[Job] In the records below, swap "section" for "panel" and leave everything else unchanged.
-=-=-
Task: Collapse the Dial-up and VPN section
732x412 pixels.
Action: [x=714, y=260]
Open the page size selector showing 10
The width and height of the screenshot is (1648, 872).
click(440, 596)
-=-=-
[Complete response]
Task: Collapse the Dial-up and VPN panel
732x412 pixels.
Action: [x=714, y=260]
Open the page size selector showing 10
The width and height of the screenshot is (1648, 872).
click(440, 596)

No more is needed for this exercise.